According to Section 60 of the Criminal Justice and Public Order Act of 1994, the police are allowed to stop suspects anywhere and search them, if the person is suspected to be involved, to have commited, or to be committing a crime. This permission is called “stop and seach”.  

Due to the increasing public pressure after a long absence of clarification for the race motivated murder of Stephen Lawrence in 1993, a commission of inquiry was convened. The ‘Macpherson Report’ of 1999 contains 70 recommendations, most of which were addressed to the British police in order to reduce the identified institutional racism that causes the practice of ‘racial profiling’.

The British Home Office urged the implementation of the recommendations, which covered all areas of police work. After this, polices involving responsibility to citizens were more thought out, structures changed, and procedures were adapted. Officials were increasingly recruited from ethnic minorities, and there was improved reporting of statistical data on racist crime.
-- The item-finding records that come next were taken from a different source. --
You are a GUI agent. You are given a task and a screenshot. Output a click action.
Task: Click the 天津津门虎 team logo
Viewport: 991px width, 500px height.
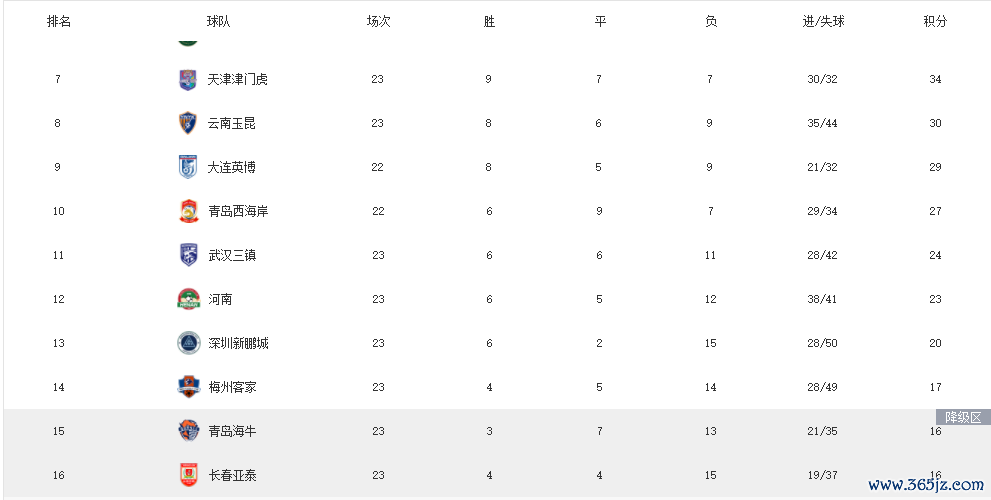coord(188,80)
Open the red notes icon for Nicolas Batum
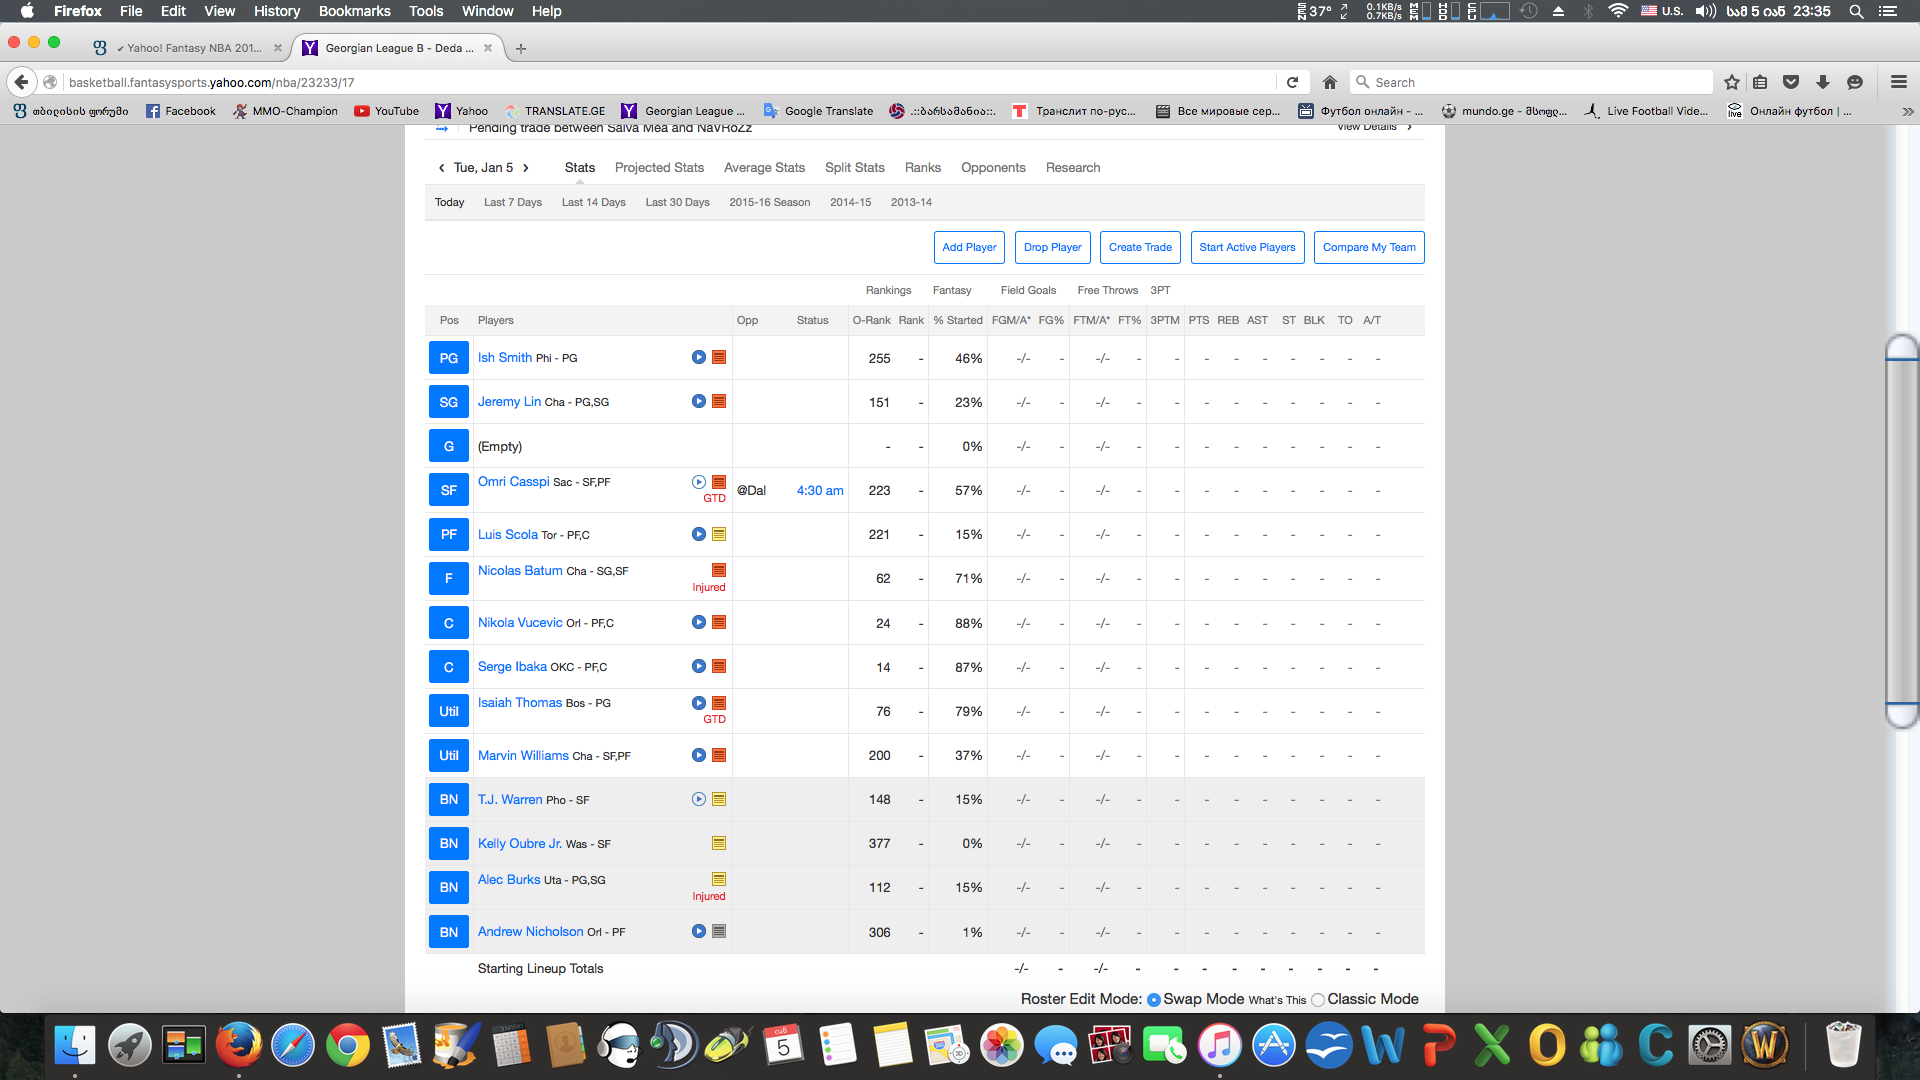This screenshot has width=1920, height=1080. [719, 570]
New guidelines for ‘stop and search’ identity checks were issued. Officially, personal, and vehicle controls shall be done on the principles of equal treatment and non-discrimination.  Suspicion may never be founded on the sole basis of appearance, and exterior signs, for example, hair color, skin color, clothes, age, and gender. In order to examine, and verify this, documentation of personal controls were reworked, and an independent complaint commission was founded. This is called “the Independent Police Complaints Commission” (IPCC).

Since then, ‘stop and search’ measures set up a protocal where the affected person can determine their own ethnic origin. The arrested person gets a copy of the recorded data with the number of the inspecting officer, and can thus turn to the independent supervisory body if they feel they were treated, and controlled unjustly. The information found in identity checks also includes the reason for the check. The data collected by the police is fed into a database that centrally holds all checks performed by the police.

The personal and sensitive information of the controlled person are kept anonymous, and are mainly used for internal purposes only. This is to ensure that this data will not reach the public. The recording of ethnic origin is meant to illuistrate which groups of people are controlled most oftenly. This allows the method of ‘racial profiling’ to be made visible. Statistics from the last few years show that black people and those from ethnic minorities were controlled at disproportionately high rates.

For example, from April 2007 to March 2008, Black people were controlled 7.4 times more and Asian people 2.3 times more than White British people. It is thus possible for NGOs, parties, and associations to denounce such practice with concrete numbers, and promote changes in policing.

The Interior Ministry urged the creation of measures to stop racial profiling. However, the situation evolved through legislative changes. Meanwhile, the indication of ethnic origin is increasingly voluntrary, making documentation of racial profiling difficult.